» 作業指示
• A. 次期学習指導要領の文章で、資質・能力の3つの柱として挙げられているものを、それぞれ括弧内のかぎかっこで示された語句ですべて書き出してください。
• B. 次期学習指導要領の文章を、最後の文の後から書き継ぐこと。

#### 課題文

しかし、ご注意いただきたいのは、次期学習指導要領にて育成を目指す資質・能力は、学校教育法における「学力の3要素」等を受けて議論された「育成すべき資質・能力を踏まえた教育目標・内容と評価の在り方に関する検討会― 論点整理―」(2014年3月31日)の報告内容を基軸としていることです。本報告内容は、2021年度から始まる新大学入試で測られる学力の基軸にもなっています。つまり、新大学入試と指導要領の改訂は連動して考えられており、次期学習指導要領の要点を読み解くことで、新大学入試への対応をより確実にできるようになるといえます。

 

◆資質・能力の3つの柱

「学力の3要素」を踏まえ、次期学習指導要領における資質・能力は、3つの柱としてまとめられています。
1)何を理解しているか、何ができるか(生きて働く「知識・技能」の習得)
2)理解していること・できることをどう使うか(未知の状況にも対応できる「思考力・判断力・表現力等」の育成)
3)どのように社会・世界と関わり、よりよい人生を送るか(学びを人生や社会に生かそうとする「学びに向かう力・人間性等」の涵養)

 

◆社会に開かれた教育課程

上記3)とも関係しますが、次期学習指導要領は「社会に開かれた教育課程」を理念として大きく掲げています。社会の変化に目を向け柔軟に受け止めたり、学校を取り巻く様々な方々と連携・協働したりすることで、社会とつながった公教育の在り方を強く志向することになります。
筆者は、次期学習指導要領に向けた部会の議論を毎回のように傍聴してきましたが、この理念については、中央教育審議会の委員の皆さん、およびヒアリング実施団体(日本PTA全国協議会ほか)の皆さんのほぼすべてが賛同していたと感じています。

 

◆学びの地図

次期学習指導要領では、学習指導要領としての性質も大きく変わろうとしています。その性質は「学びの地図」という言葉で表現されています。以下、「審議のまとめ」より引用してご紹介いたします。

これからの教育課程やその基準となる学習指導要領等には、「社会に開かれた教育課程」の理念のもと、学校教育を通じて育む「生きる力」とは何かを具体化した資質・能力を育んでいくこと、社会とのつながりや各学校の特色づくりの軸となっていくこと、子供たちの豊かな学びを実現していくことなどの役割が期待されている。
そのためには、教育課程や学習指導要領等が、学校の創意工夫のもと、子供たちの多様で質の高い学びを引き出すため、学校教育を通じて子供たちが身に付けるべき資質・能力や学ぶべき内容などの全体像を分かりやすく見渡せる「学びの地図」として、教科等や学校段階を越えて教育関係者間が共有したり、子供自身が学びの意義を自覚する手掛かりを見いだしたり、家庭や地域、社会の関係者が幅広く活用したりできるものとしていくことが必要である。

########
#### 記録データ

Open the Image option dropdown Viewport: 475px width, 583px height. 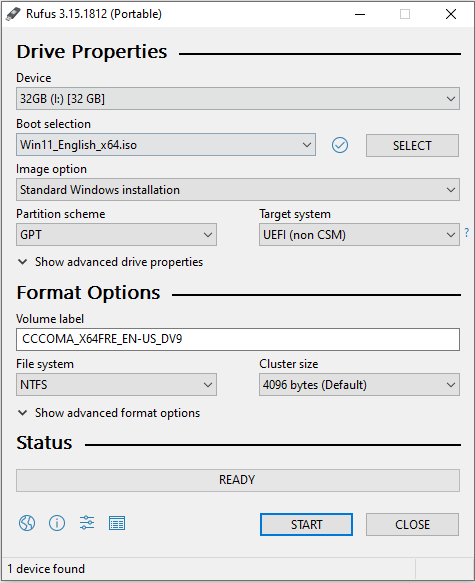pos(238,190)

########

» 期待される結果
• A.
知識・技能
思考力・判断力・表現力等
学びに向かう力・人間性等

• B.
簡潔にまとめると、学習指導要領は教師だけが見るものではなく、保護者や地域の方々も見て共有し、社会全体で子どもたちを育んでいくための指針、つまり「地図」としての役割を果たすことが目指されています。

 

◆学習内容だけではない学習指導要領に

さらに次期学習指導要領では、学習する内容だけではなく、「学び方」や「育成を目指す資質・能力」まで具体的に踏み込もうとしています。これらは大枠として、「何を学ぶか」「どのように学ぶか」「何ができるようになるか」の3点がセットになった方向性とされています。
「何を学ぶか」の視点では、小学校段階での英語教科化や、高校における新科目「公共」の設置などが行われます。「審議のまとめ」で「学習内容の削減は行わない」と明記されたところも注目しておきたいところです。
「どのように学ぶか」については、「アクティブ・ラーニング」という言葉で聞いたことのある方も多いことでしょう。審議を経るにつれ、「主体的・対話的で深い学び」と表現されるようになってきました。
そして、「何ができるようになるか」が、上述した「資質・能力の3つの柱」に相当します。

以上、次期学習指導要領の方向性について解説させていただきました。知識偏重ではない学びが求められていることがお分かりいただけたかと思いますし、そのような学びこそが、自分の手で未来を切り開き幸せな人生を創出することにつながると思います。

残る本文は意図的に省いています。